Plan for Long-Term Data
Encrypted tapes rely on asymmetric encryption to exchange keys between the tape drive and the key manager to authenticate between them, to wrap keys stored on tape, and to verify tape-drive firmware. The IBM Quantum-Safe Tape Drive uses IBM’s Kyber key encapsulation mechanism to transport keys between the tape drive and the key manager and the Dilithium digital signature scheme for authentication and verification, with data encryption done using symmetric AES-265. Kyber and Dilithium use the quantum-safe lattice-based cryptography IBM has submitted to NIST.

It’s probably not urgent to quantum-safe encrypt your hard drives today, Lyubashevsky said. But if the data on them will still be confidential or valuable in thirty years, he suggested making sure that your drive disposal policy ensures the data can’t be recovered and decrypted in the future.

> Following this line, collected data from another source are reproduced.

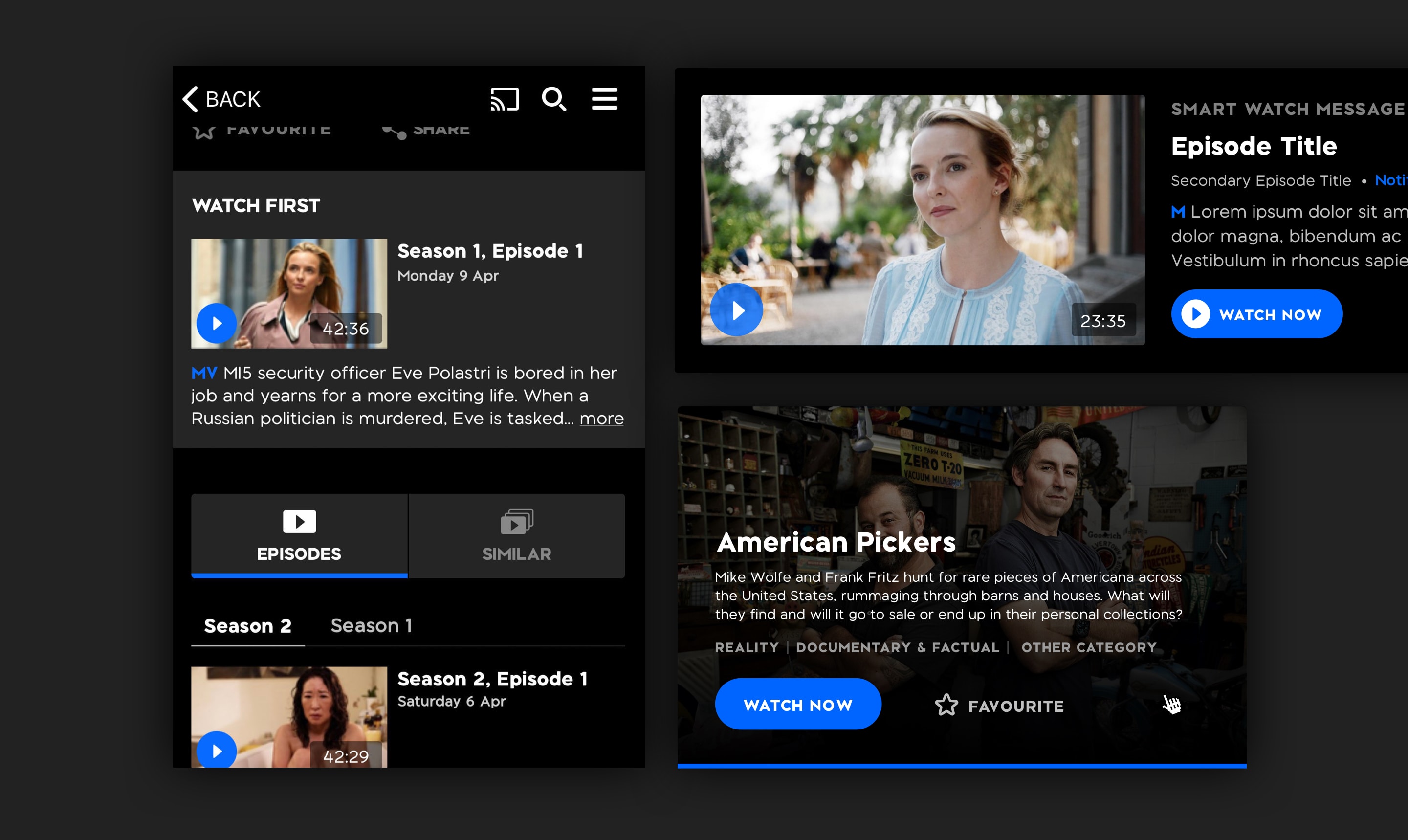The image size is (1408, 840).
Task: Click Watch Now on American Pickers card
Action: click(x=798, y=704)
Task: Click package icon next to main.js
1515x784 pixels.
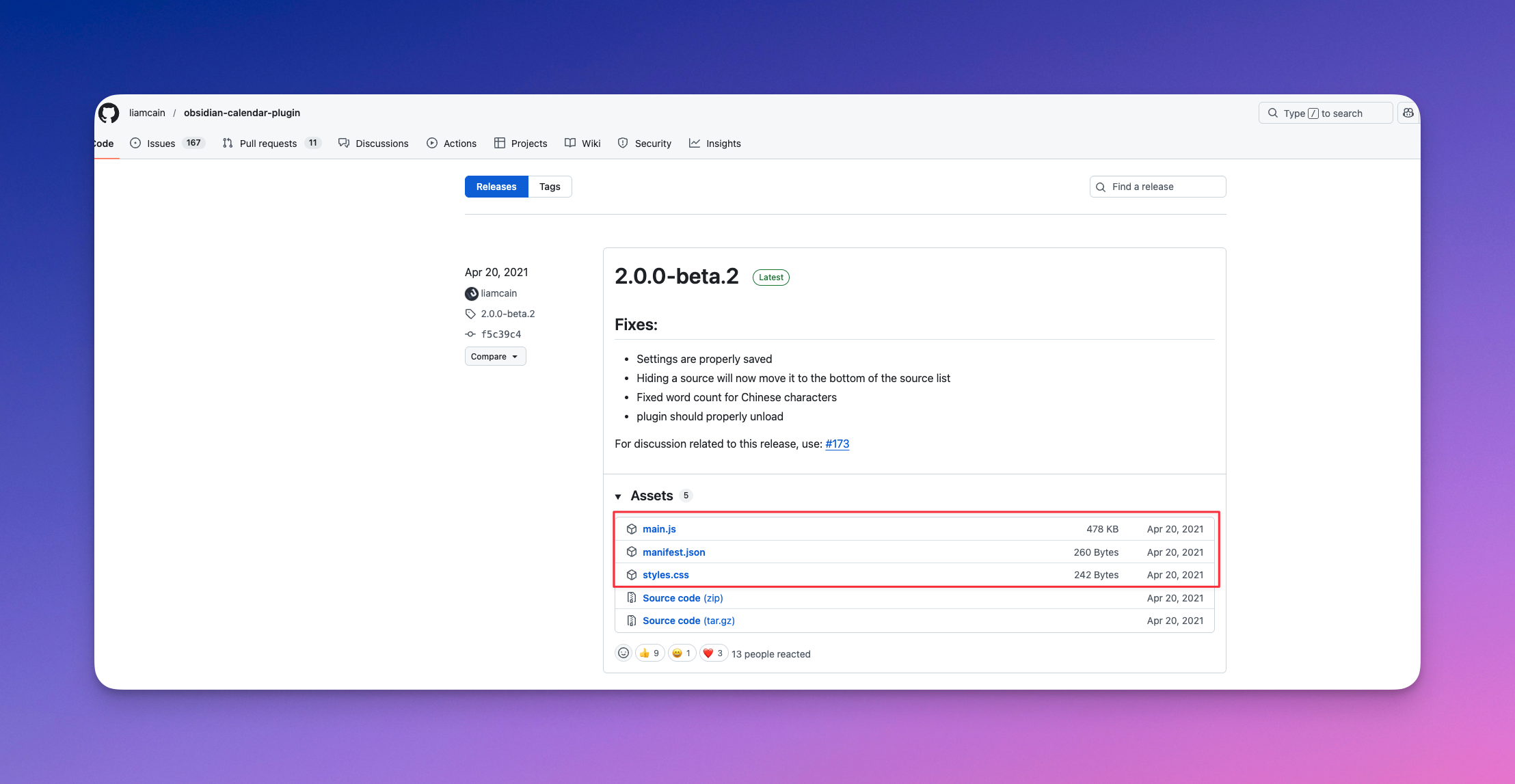Action: [x=632, y=529]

“Right now, what people should be doing is figuring out what data … will have some value in ten to thirty years, and which data is only going to be around for a few years. if some things really do need to be secure in 10 to 30 years, and you are afraid that they're being harvested, then you really need quantum security now.”

You might not need to go quantum-safe for five or even thirty years, depending on how quickly stable qubits that can power quantum computing at scale are developed. Breaking elliptic curve cryptography will take about 1,000 qubits – that’s when you’re talking about logical qubits. “Those are perfect cubits that are almost like logic gates: you know exactly what's going to come out and nothing goes wrong. But physical qubits, they have errors, sometimes they disappear.” To get those 1,000 logical qubits, you need 50-100,00 physical qubits. “And right now we’re at 50,” he noted.

But knowing what data needs to be protected and making sure your systems use modular cryptography and are ready to switch to those protocols will protect you better against today’s attacks as well. “There are still people using 1024-bit keys for RSA, because they have a system that’s hard-coded for it.” That’s no longer considered secure. “If we can get them ready for quantum-safe cryptography, even if they’re not using it, at least they can use secure RSA!”